Hormonal syndromes should be confirmed with laboratory testing. Laboratory findings in Cushing syndrome include increased serum glucose (blood sugar) and increased urine cortisol. Adrenal virilism is confirmed by the finding of an excess of serum androstenedione and dehydroepiandrosterone. Findings in Conn syndrome include low serum potassium, low plasma renin activity, and high serum aldosterone. Feminization is confirmed with the finding of excess serum estrogen.
Radiological studies of the abdomen, such as CT scans and magnetic resonance imaging are useful for identifying the site of the tumor, differentiating it from other diseases, such as adrenocortical adenoma, and determining the extent of invasion of the tumor into surrounding organs and tissues. CT scans of the chest and bone scans are routinely performed to look for metastases to the lungs and bones, respectively. These studies are critical in determining whether or not the tumor can be surgically removed, the only potential cure at this time.
Adrenal tumors are often not biopsied prior to surgery, so diagnosis is confirmed on examination of the surgical specimen by a pathologist. Grossly, ACCs are often large, with a tan-yellow cut surface, and areas of hemorrhage and necrosis. On microscopic examination, the tumor usually displays sheets of atypical cells with some resemblance to the cells of the normal adrenal cortex. The presence of invasion and mitotic activity help differentiate small cancers from adrenocortical adenomas. Several relatively rare variants of ACC include:
- Oncocytic adrenal cortical carcinoma
- Myxoid adrenal cortical carcinoma
- Adenosquamous adrenocortical carcinoma
- Clear cell adrenal cortical carcinoma
Differential diagnosis includes:
The only curative treatment is complete surgical excision of the tumor, which can be performed even in the case of invasion into large blood vessels, such as the renal vein or inferior vena cava. The 5-year survival rate after successful surgery is 50–60%, but unfortunately, many patients are not surgical candidates. Radiation therapy and radiofrequency ablation may be used for palliation in patients who are not surgical candidates. Both open adrenalectomy and laparoscopic minimally invasive techniques have been used successfully.  Minimally invasive surgical techniques remain controversial due to the absence of long-term data, with a particular concern for rates of recurrence and peritoneal carcinomatosis.

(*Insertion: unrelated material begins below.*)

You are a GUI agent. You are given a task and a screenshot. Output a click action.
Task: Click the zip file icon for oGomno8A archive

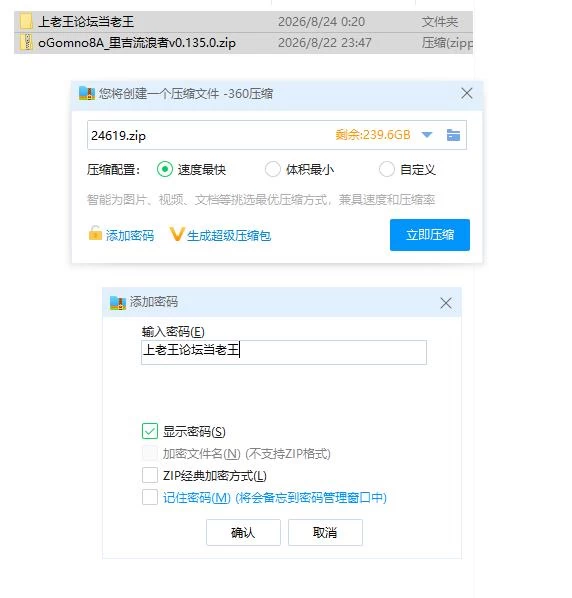(x=26, y=42)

Chemotherapy regimens typically include the drug mitotane, an inhibitor of steroid synthesis, which is toxic to cells of the adrenal cortex, as well as standard cytotoxic drugs. A retrospective analysis showed a survival benefit for mitotane in addition to surgery when compared to surgery alone.
The two most common regimens are cisplatin, doxorubicin, etoposide (EDP) + mitotane, and streptozotocin + mitotane. The FIRM-ACT trial demonstrated higher rates of response and longer progression-free survival with EDP + mitotane than with streptozotocin + mitotane.
ACC, generally, carries a poor prognosis and is unlike most tumours of the adrenal cortex, which are benign (adenomas) and only occasionally cause Cushing's syndrome. Five-year disease-free survival for a complete resection of a stage I–III ACC is about 30%. The most important prognostic factors are age of the patient and stage of the tumor. Poor prognostic factors include mitotic activity, venous invasion, weight of 50 g or more, diameter of 6.5 cm or more, Ki-67/MIB1 labeling index of 4% or more, and p53 positive.